The first chip is used for being in a master control state when the first communication interface is connected with the second communication interface and a first configuration signal is received, and sending a resource request instruction to the second chip through the second communication interface;

the first chip is further configured to receive information of a module to be invoked fed back from the second chip based on the resource request instruction, and output a first operation instruction to the second chip according to the first configuration signal and the information of the module to be invoked, so as to instruct the second chip to execute a target operation.

The device interaction method, the electronic device and the communication system. Under the condition that the first communication interface is connected with the second communication interface and receives the first configuration signal, the first communication interface is in a main control state, and a resource request instruction is sent to the second chip through the second communication interface; receiving information of a module to be called fed back from a second chip based on a resource request instruction; and outputting a first operation instruction to the second chip according to the first configuration signal and the module information to be called so as to instruct the second chip to execute the target operation. According to the chip communication interaction method and device, chip communication interaction in two devices is achieved through the first communication interface and the second communication interface, operation control of the controlled device where the chip in the controlled state is located by the master control device where the chip in the master control state is located is further achieved, and interaction rate between the devices is improved.

Drawings

FIG. 1 is one of the flow diagrams of a device interaction method in one embodiment;

FIG. 2 is a schematic flow chart before sending a resource request instruction to a second chip through a second communication interface in one embodiment;

FIG. 3 is a second flow chart of a method of device interaction in one embodiment;

FIG. 4 is a third flow chart of a method of device interaction in one embodiment;

FIG. 5 is a block diagram of the structural schematic of the device interaction apparatus in one embodiment;

FIG. 6 is a block diagram of a communication system in one embodiment;

fig. 7 is an internal structural diagram of a computer device in one embodiment.

Detailed Description

In order to make the objects, technical solutions and advantages of the present application more apparent, the present application will be further described in detail with reference to the accompanying drawings and examples. It should be understood that the specific embodiments described herein are for purposes of illustration only and are not intended to limit the present application.

The device interaction method provided by the embodiment of the application can be applied to first devices, wherein the first devices comprise a first chip and a first communication interface; the second device is provided with a second chip, a second communication interface and a plurality of modules to be called. The first device and the second device may be, but not limited to, various personal computers, notebook computers, smart phones, tablet computers, internet of things devices and portable wearable devices, and the internet of things devices may be smart speakers, smart televisions, smart air conditioners, smart vehicle devices and the like. The portable wearable device may be a smart watch, smart bracelet, headset, or the like. The first communication interface and the second communication interface may be any high-speed interface, such as a PCIe interface and its derivative interface, a CXL interface and its derivative interface, a USB interface and its derivative interface.

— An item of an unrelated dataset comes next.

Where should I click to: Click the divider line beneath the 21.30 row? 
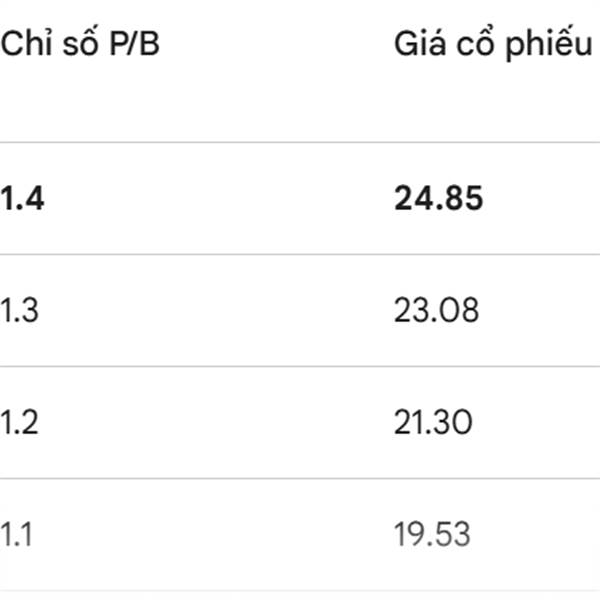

In one embodiment, as shown in fig. 1, a device interaction method is provided, and an example of application of the method to a first device is described, where the first device is used as a master device because the first chip is in a master state. The device interaction method includes the following steps 102 to 106.

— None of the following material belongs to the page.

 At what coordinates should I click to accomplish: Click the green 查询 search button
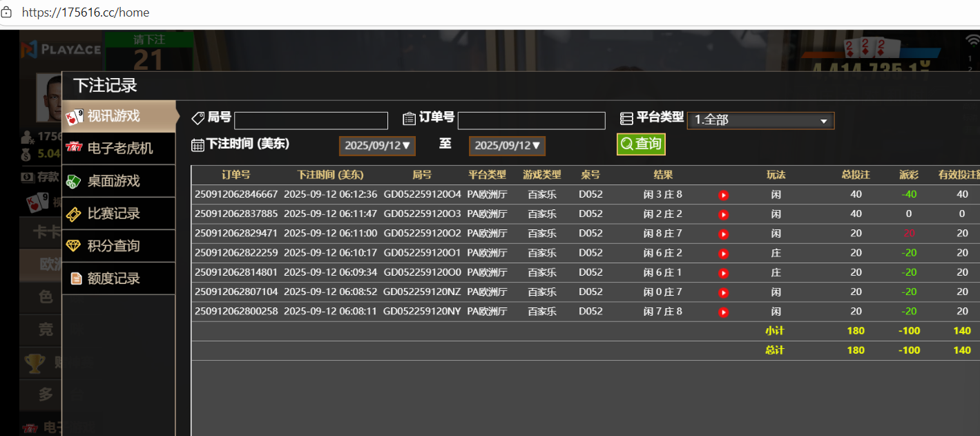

Step 102, under the condition that the first communication interface is connected with the second communication interface and the first configuration signal is received, the first communication interface is in a master control state, and a resource request instruction is sent to the second chip through the second communication interface.

The information carried by the first configuration signal comprises configuration information for configuring the main control state object and control information of the first chip to the second chip. The working states of the first chip and the second chip are different, namely, when the first chip is configured to be in a master control state, the corresponding working state of the second chip is a controlled state. Further, the first chip can be configured as a main control chip in the first equipment terminal, and the second chip can be configured as a main control chip in the first equipment terminal, so that the flexible configuration of the working states of the first chip and the second chip is realized. The control information refers to information of confirming a target calling module in the modules to be called, and in an exemplary embodiment, the first device is a mobile phone, the second device is a projection device, and the first configuration signal is a signal for confirming that the mobile phone is a master control preparation on the mobile phone and confirming that the projection module of the projection device is called.

And 104, receiving information of a module to be called fed back from the second chip based on the resource request instruction.

The information to be called refers to all functional modules available for calling in the second device and operation information, interface information, communication protocol information and the like corresponding to the functional modules. For example, when the second device is a computer, the function module in the information to be called may be a display screen module, a charging module, a heat dissipation module, etc.

It will be appreciated that the resource request instruction, i.e. the process of establishing a communication connection between the first device and the second device, is sent to the second chip via the second communication interface. When the second chip feeds back the information of the module to be called to the first device based on the resource request instruction, the first device and the second device are indicated to establish stable communication connection.

And step 106, outputting a first operation instruction to the second chip according to the first configuration signal and the module information to be called so as to instruct the second chip to execute the target operation.

The first operation instruction refers to a signal for controlling the second chip to call the target call module. Specifically, because the first configuration signal carries the control information of the first chip to the second chip, the first device can confirm the target calling module to be called according to the received first configuration information and the information of the module to be called fed back by the second chip, and output a first operation instruction to the second chip, so that the second chip calls the target calling module based on the first operation instruction.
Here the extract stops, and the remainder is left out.